> [İstenen İş a] Aşağıdaki ABD'nin Irak politikası üzerine metne bakarak şu üç ifadenin metinle uyuşup uyuşmadığını belirt: (i) Irak işgalinden sonra kurulan Şii hükümetler İran yanlısı davranmaya başladı. (ii) ABD yönetimi, Barzani'nin bağımsızlık referandumunu destekledi. (iii) IŞİD'in alan hakimiyeti kısa bir askeri harekâtla sona erdirildi. Her biri için evet ya da hayır de ve kararı veren sözleri metinden aynen alıntıla.

> [Metin Parçası]
********************
Dahası, Irak işgalinden sonra kurulan Şii hükümetler, bir süre sonra ABD’nin kontrolünden çıkarak İran yanlısı davranmaya başladı. Bu durum, her ne kadar Obama yönetiminde bir dönem kesintiye uğramış olsa da sık sık İran’ı kuşatma, yaptırımlarla yıpratma stratejisiyle hareket eden ABD devleti açısından olabilecek en büyük felaketlerden biriydi. Arap devrimlerinin yenildiği dönemde ise ABD’nin mücadele ettiği “İslami terörizm” çok daha korkunç bir yüzle, Irak Şam İslam Devleti’nin Musul’u ve Irak ile Suriye’nin büyük bir parçasını hakimiyeti altına almasıyla geri döndü. IŞİD’in alan hakimiyeti dört yıla varan uzun süreli ve çok kapsamlı bir askeri harekâtla ancak yok edilebildi. Dahası, Irak’ın kuzeyinde ABD’nin müttefikliğini yapan Kürtler, ilerleyen dönemde hem merkezi hükümetle hem de PKK’ye karşı müttefiklik ettikleri Türkiye ile aralarını açarak bağımsızlıkçı talepler öne sürmeye başladılar. ABD yönetimi, Barzani’nin bağımsızlık referandumunu da desteklemedi.
********************
> [Verilen Veriler]
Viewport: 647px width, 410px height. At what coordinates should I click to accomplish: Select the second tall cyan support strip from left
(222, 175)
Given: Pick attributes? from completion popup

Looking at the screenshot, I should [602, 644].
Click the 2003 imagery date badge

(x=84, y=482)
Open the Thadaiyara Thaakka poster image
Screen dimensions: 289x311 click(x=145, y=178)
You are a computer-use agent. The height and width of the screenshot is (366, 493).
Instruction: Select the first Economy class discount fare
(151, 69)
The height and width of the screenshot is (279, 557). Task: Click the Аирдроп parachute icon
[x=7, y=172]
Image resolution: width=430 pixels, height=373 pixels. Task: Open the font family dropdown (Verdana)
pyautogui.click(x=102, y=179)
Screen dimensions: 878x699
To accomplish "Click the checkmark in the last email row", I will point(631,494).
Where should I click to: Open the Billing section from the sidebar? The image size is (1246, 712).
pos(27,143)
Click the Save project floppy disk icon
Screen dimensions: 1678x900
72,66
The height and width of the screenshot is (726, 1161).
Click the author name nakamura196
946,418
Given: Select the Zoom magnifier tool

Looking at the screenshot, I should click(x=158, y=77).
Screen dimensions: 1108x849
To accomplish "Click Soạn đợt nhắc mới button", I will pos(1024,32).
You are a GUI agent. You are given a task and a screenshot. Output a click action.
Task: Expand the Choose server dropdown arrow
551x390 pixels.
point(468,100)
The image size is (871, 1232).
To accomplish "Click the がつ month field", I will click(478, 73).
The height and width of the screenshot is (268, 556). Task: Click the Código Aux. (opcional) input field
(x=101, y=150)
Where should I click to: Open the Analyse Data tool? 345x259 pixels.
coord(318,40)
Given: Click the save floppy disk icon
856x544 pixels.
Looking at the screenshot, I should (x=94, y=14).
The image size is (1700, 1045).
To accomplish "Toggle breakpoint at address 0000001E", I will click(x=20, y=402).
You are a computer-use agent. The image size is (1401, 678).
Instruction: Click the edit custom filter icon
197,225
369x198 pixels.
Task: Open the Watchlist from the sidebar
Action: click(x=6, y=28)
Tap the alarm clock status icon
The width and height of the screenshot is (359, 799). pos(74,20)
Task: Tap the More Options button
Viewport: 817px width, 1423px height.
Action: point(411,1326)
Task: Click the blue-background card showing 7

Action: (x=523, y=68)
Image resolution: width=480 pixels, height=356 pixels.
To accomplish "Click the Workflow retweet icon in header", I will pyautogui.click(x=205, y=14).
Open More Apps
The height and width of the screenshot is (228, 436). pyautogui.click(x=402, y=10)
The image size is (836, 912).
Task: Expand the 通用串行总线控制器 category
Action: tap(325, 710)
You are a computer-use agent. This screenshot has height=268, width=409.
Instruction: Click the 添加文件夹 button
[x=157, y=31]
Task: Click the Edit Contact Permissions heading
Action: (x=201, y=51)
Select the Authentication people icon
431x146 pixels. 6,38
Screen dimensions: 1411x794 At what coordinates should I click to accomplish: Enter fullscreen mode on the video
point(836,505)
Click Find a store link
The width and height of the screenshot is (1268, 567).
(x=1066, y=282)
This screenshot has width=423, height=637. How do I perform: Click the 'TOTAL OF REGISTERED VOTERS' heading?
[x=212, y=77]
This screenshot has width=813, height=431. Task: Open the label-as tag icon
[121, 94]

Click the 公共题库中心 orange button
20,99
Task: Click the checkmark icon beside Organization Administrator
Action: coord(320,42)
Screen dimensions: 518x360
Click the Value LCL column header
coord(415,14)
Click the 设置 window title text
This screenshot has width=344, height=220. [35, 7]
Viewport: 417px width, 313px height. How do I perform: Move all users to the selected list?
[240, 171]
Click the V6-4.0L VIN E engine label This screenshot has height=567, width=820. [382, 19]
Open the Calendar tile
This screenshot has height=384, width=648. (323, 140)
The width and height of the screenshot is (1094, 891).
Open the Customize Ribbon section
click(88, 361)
********************
> [İstenen İş b] Listenin başından başlayıp "[x=7, y=172]" ifadesini içeren satırla biten satırları yeniden yaz. Bunu yaparken "Select" yerine "Choose" koy ve başka hiçbir şeyi değiştirme.

> [Tam Yanıt a]
(i) Evet: "bir süre sonra ABD’nin kontrolünden çıkarak İran yanlısı davranmaya başladı"
(ii) Hayır: "ABD yönetimi, Barzani’nin bağımsızlık referandumunu da desteklemedi."
(iii) Hayır: "IŞİD’in alan hakimiyeti dört yıla varan uzun süreli ve çok kapsamlı bir askeri harekâtla ancak yok edilebildi."

> [Tam Yanıt b]
Viewport: 647px width, 410px height. At what coordinates should I click to accomplish: Choose the second tall cyan support strip from left
(222, 175)
Given: Pick attributes? from completion popup

Looking at the screenshot, I should [602, 644].
Click the 2003 imagery date badge

(x=84, y=482)
Open the Thadaiyara Thaakka poster image
Screen dimensions: 289x311 click(x=145, y=178)
You are a computer-use agent. The height and width of the screenshot is (366, 493).
Instruction: Choose the first Economy class discount fare
(151, 69)
The height and width of the screenshot is (279, 557). Task: Click the Аирдроп parachute icon
[x=7, y=172]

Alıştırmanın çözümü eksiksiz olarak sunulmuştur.